First-time buyers took a record 22% share of the housing market in the fourth quarter of 2016, the highest since records began in 2007.
A press release from the Bank of England published on the 14th of March shows that the percentage of first-time buyers is rising, with figures set to go even higher later in the year. The fourth quarter of 2016 saw £62.8 billion of new residential loans taken out, which was a 2.6% decrease compared to the previous three months.
Adrian Anderson, the director of property finance specialist Anderson Harris, commented: “The pick-up in first-time buyers, in their highest numbers since the time series began in 2007, is hugely encouraging. First-time buyers are the lifeblood of the market and with lenders offering a range of high loan-to-value deals, as well as more innovative products where family members can help offspring onto the ladder, it looks as though this trend will continue.”
Why are first-time buyer numbers increasing?
The increase in first-time buyers is largely attributed to the prevalence of gifts and loans from parents and grandparents to help young people get onto the housing ladder. For example, research conducted by the Government’s Social Mobility Commission showed that the proportion of first-time buyers relying on the ‘Bank of Mum and Dad’ had risen to a high of 34.1% between 2013 and 2014. That figure is expected to reach 40.6% by 2024.
A further 9.6% relied on an inheritance to save for a deposit, meaning that only 56.3% of first-time buyers had purchased a house without any significant financial assistance from a relative.
The report suggested that a helping hand could make an average difference of 2.6 years, allowing young homeowners to spend less time saving for a house and more time living in it.
What about Help to Buy schemes?
The Government has invested a lot of attention to first-time buyers in recent years, with Help to Buy ISAs offering a 25% incentive to savers. The Lifetime ISA (or LISA as it is commonly called) works in a similar way, with savers between the age of 18-40 able to save up to £4,000 per year with the Government adding a 25% bonus. These savings can then be put towards a deposit for a house costing up to £250,000 (or £450,000 inside London) in the case of the Help to Buy ISA, or £450,000 in the case of the LISA.
The benefits of these ISAs, combined with the rising number of people reliant on family gifts or loans, could explain why the percentage of first-time buyers is predicted to rise.
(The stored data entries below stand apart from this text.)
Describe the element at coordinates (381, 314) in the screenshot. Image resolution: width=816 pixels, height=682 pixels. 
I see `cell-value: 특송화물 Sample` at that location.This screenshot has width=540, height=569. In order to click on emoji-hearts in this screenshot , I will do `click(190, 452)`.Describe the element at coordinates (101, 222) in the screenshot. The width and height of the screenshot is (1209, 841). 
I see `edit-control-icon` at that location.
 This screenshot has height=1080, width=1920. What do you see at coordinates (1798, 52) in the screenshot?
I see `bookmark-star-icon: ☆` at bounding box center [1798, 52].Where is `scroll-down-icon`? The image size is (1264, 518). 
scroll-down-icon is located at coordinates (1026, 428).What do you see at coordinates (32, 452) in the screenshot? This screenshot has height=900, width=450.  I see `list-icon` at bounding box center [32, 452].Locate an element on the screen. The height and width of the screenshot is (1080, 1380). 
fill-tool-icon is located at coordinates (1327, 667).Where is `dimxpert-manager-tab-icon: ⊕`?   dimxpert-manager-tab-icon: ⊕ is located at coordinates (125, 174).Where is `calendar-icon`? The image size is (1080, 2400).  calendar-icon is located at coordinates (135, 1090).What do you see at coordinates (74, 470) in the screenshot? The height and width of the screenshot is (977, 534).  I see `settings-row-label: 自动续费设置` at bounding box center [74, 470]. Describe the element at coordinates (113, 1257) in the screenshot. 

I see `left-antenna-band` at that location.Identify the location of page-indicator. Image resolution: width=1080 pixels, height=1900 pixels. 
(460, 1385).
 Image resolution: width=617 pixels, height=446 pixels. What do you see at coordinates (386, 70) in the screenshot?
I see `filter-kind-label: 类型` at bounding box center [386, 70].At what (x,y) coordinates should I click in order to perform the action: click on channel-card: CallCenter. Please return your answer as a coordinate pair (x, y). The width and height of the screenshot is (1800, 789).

This promising news may come as a relief to some young people, with one in four 18-34 year olds believing that they will never own a home (source: Halifax). The number of young first-time buyers may be rising, but there is still some way to go. In 1990, 39% of 20-24 year olds were able to buy a home, compared to 10% in 2015. Whether this gap will ever close is yet to be seen, but the press release from the Bank of England definitely marks a step in the right direction.